We don’t to talk about deep or extreme reactions or how to process them using the Dominant partner as a facilitator because it’s a difficult part of the aftermath of a session. It is a process that has therapeutic elements that we do not talk about in general, maybe to avoid criticism. There are also Dominants who believe that dealing with this kind of process is part of their toolbox that they want to keep secret, reinforced by generalized statements like “If you don’t know how to take care of the reactions from your submissive, then you shouldn’t be Dominant.”
How can we pass on the knowledge within BDSM community or develop it further if we do not broaden our perspectives?
By using the concept of reaction space, we can broaden the perspective to include more than the immediate reaction right after a session and we also get a space for a discussion around deeper psychological reactions followed by explanation models rooted in other perspectives than the chemistry of the human body.
Now is the time for a paradigm shift within the BDSM community.
Long before I knew of this lifestyle, I was fascinated by the psychology of the human mind. I later helped me understand and manage my own mental challenges (i don’t call it a disease). If there is one thing I its that people react far differently at times to different stimuli. There can’t be a cookie cut out for a solution. Mental, psychological or emotional issues, regardless of where they come from, or when they crop up need to be individually assessed and processed as part of the psyche, and not just part of the scene
One of the things that I negotiate is what I call a hard green. I require that whenever I play we have what I call a debrief no later than bedtime the next day if they ever want to play with me again. This is not aftercare.
Sometimes I say I don’t need to talk how bout you? Sometimes we just gush over how absolutely good it was. And sometimes there is discussion of issues from both sides. ex. Top says I really wish you had told me about the pinching sooner. I wasn’t going for a massive blood blister. ex. Bottom says it seems like left backhand always lands on tailbone.
It’s been over 10 years I’ve been following this method for myself. Since I started I have had no more subdrop and no more long term adverse reactions.
Even for my Master even if we play 3 times a week. I really feel that it given me a forum to really communicate well. It has nipped so many problems in the bud and not only that , also space to thoughtfully compliment and share strengths with my partners. More than that it has also become a space to learn about myself too. I’ve literally found out about health issues I didn’t know I had, erogenous zones and reactions I didn’t know I had and what tools accomplished what.
Sometimes in my personal relationship I’ve asked for a debrief for a incident or issue not related to play. This is working well for me too.
Debrief isn’t just something I invented one day and started doing. It took a lot of thought and crazy amounts of research.

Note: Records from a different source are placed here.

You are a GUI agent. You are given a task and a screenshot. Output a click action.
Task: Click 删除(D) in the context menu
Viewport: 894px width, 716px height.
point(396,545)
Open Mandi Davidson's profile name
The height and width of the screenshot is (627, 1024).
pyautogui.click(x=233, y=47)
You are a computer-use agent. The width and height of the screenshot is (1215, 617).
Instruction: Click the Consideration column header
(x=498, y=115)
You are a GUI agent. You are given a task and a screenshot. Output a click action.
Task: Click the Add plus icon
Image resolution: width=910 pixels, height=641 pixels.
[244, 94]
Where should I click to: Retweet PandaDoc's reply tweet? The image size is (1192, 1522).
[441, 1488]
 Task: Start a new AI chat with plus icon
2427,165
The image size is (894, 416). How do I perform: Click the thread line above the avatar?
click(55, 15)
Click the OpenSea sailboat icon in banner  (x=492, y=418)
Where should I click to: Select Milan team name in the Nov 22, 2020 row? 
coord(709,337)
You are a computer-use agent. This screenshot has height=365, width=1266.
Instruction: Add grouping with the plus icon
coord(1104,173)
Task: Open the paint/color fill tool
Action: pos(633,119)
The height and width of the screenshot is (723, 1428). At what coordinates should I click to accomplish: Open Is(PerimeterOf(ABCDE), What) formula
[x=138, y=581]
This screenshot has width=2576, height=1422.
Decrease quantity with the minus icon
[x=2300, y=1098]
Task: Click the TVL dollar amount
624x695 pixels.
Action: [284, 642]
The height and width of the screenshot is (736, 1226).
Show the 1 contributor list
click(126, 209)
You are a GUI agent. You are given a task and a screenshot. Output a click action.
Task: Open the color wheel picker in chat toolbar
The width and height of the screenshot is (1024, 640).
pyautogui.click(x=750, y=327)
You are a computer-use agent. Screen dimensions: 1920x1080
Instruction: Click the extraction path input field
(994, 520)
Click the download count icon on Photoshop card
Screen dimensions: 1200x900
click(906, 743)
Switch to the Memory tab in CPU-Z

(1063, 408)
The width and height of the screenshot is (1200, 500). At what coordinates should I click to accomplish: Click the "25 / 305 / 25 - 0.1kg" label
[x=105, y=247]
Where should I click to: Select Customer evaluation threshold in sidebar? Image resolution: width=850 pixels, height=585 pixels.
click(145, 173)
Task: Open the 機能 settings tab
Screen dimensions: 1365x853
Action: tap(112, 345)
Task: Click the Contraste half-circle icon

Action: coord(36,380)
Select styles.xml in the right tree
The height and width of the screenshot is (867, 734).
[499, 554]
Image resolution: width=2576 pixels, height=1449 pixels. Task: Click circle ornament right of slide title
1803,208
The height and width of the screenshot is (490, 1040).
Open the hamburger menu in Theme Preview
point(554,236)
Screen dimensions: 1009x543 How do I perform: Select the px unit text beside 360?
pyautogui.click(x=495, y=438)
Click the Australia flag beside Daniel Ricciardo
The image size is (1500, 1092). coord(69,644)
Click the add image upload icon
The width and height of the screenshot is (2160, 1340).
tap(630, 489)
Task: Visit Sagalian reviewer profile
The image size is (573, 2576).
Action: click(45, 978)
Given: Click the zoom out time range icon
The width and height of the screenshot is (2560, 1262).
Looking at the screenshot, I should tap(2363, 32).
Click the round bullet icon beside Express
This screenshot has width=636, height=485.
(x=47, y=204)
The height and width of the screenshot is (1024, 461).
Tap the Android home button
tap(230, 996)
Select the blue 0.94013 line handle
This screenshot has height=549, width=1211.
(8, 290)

Constructive criticism, how not to be critical, active listening, motivation, effective communication, esteem building, compliments, and everything relating to topping skills so I know how to talk about what I’m experiencing.
I’ve even become a little bit famous for playing with newbies or people with some sort of shortcoming and they credit the debrief as making them better players. Many experienced tops love it too because they still need validation that they aren’t mean monsters who are sick in the head and go too far.